6        You have made him but little lower than the angels; *
you adorn him with glory and honor;

7        You give him mastery over the works of your hands; *
you put all things under his feet:

8        All sheep and oxen, *
even the wild beasts of the field,

9        The birds of the air, the fish of the sea, *
and whatsoever walks in the paths of the sea.

10       O LORD our Governor, *
how exalted is your Name in all the world!

Glory be to the Father and to the Son, and to the Holy Spirit; *
   as it was in the beginning is now, and will be forever, Amen


The First Lesson:                                   Genesis 1:1-2:4a

In the beginning when God created the heavens and the earth, the earth was a formless void and darkness covered the face of the deep, while a wind from God swept over the face of the waters. Then God said, “Let there be light”; and there was light. And God saw that the light was good; and God separated the light from the darkness. God called the light Day, and the darkness he called Night. And there was evening and there was morning, the first day.

And God said, “Let there be a dome in the midst of the waters, and let it separate the waters from the waters.” So God made the dome and separated the waters that were under the dome from the waters that were above the dome. And it was so. God called the dome Sky. And there was evening and there was morning, the second day.

And God said, “Let the waters under the sky be gathered together into one place, and let the dry land appear.” And it was so. God called the dry land Earth, and the waters that were gathered together he called Seas. And God saw that it was good. Then God said, “Let the earth put forth vegetation: plants yielding seed, and fruit trees of every kind on earth that bear fruit with the seed in it.” And it was so. The earth brought forth vegetation: plants yielding seed of every kind, and trees of every kind bearing fruit with the seed in it. And God saw that it was good. And there was evening and there was morning, the third day.

And God said, “Let there be lights in the dome of the sky to separate the day from the night; and let them be for signs and for seasons and for days and years, and let them be lights in the dome of the sky to give light upon the earth.” And it was so. God made the two great lights—the greater light to rule the day and the lesser light to rule the night—and the stars.

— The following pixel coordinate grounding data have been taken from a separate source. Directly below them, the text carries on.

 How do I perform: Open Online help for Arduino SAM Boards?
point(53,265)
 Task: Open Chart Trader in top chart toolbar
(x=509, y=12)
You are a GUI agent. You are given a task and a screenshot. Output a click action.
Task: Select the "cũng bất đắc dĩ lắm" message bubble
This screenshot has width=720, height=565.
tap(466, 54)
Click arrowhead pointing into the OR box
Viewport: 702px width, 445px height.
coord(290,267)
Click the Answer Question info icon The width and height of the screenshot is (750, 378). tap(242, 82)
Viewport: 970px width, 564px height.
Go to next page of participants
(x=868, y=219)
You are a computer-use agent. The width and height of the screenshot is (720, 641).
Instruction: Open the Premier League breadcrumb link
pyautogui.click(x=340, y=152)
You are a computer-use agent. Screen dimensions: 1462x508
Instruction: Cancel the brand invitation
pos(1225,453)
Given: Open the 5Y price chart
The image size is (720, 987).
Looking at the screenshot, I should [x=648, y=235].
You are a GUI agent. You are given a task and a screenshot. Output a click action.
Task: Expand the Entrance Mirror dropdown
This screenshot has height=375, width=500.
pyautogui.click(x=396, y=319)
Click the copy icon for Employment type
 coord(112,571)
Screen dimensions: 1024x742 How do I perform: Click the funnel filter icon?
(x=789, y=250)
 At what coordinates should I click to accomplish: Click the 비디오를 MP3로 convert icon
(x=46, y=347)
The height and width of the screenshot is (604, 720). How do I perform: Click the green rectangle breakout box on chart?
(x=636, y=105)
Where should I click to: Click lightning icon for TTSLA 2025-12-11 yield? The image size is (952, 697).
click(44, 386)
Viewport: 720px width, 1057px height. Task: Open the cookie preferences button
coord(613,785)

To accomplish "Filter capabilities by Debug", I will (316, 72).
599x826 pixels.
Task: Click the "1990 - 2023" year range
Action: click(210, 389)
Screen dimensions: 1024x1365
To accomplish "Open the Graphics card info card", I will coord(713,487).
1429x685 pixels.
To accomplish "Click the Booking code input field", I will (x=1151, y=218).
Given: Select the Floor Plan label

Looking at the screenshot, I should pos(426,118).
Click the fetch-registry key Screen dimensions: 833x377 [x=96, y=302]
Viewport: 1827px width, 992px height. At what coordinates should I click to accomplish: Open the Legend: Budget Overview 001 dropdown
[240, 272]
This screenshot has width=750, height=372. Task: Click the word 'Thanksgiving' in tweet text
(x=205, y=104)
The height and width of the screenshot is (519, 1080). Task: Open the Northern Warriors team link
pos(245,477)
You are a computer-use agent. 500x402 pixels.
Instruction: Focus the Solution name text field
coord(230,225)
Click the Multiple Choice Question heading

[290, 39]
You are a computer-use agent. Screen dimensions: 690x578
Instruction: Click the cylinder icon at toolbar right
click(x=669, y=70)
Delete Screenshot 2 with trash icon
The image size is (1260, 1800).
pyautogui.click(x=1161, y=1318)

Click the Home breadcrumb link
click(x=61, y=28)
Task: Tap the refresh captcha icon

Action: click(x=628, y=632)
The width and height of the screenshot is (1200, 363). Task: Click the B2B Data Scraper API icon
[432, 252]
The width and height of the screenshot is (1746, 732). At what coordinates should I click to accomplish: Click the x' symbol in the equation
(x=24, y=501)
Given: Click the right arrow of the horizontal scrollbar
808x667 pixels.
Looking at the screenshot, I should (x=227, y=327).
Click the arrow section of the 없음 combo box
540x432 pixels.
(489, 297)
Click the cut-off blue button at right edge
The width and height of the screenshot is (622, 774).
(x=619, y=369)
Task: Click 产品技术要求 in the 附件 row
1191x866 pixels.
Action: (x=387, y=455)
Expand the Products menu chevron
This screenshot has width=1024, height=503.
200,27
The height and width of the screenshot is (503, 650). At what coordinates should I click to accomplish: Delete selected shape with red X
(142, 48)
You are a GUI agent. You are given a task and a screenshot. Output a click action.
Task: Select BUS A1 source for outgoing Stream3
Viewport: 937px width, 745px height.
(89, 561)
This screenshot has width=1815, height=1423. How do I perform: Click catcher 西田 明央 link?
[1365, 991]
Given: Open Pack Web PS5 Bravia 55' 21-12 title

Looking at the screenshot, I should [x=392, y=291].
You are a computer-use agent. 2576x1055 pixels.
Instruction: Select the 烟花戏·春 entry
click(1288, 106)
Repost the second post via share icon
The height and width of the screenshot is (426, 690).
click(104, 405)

God set them in the dome of the sky to give light upon the earth, to rule over the day and over the night, and to separate the light from the darkness. And God saw that it was good. And there was evening and there was morning, the fourth day.

And God said, “Let the waters bring forth swarms of living creatures, and let birds fly above the earth across the dome of the sky.” So God created the great sea monsters and every living creature that moves, of every kind, with which the waters swarm, and every winged bird of every kind. And God saw that it was good. God blessed them, saying, “Be fruitful and multiply and fill the waters in the seas, and let birds multiply on the earth.” And there was evening and there was morning, the fifth day.

And God said, “Let the earth bring forth living creatures of every kind: cattle and creeping things and wild animals of the earth of every kind.” And it was so. God made the wild animals of the earth of every kind, and the cattle of every kind, and everything that creeps upon the ground of every kind. And God saw that it was good.

Then God said, “Let us make humankind in our image, according to our likeness; and let them have dominion over the fish of the sea, and over the birds of the air, and over the cattle, and over all the wild animals of the earth, and over every creeping thing that creeps upon the earth.”

So God created humankind in his image, in the image of God he created them; male and female he created them.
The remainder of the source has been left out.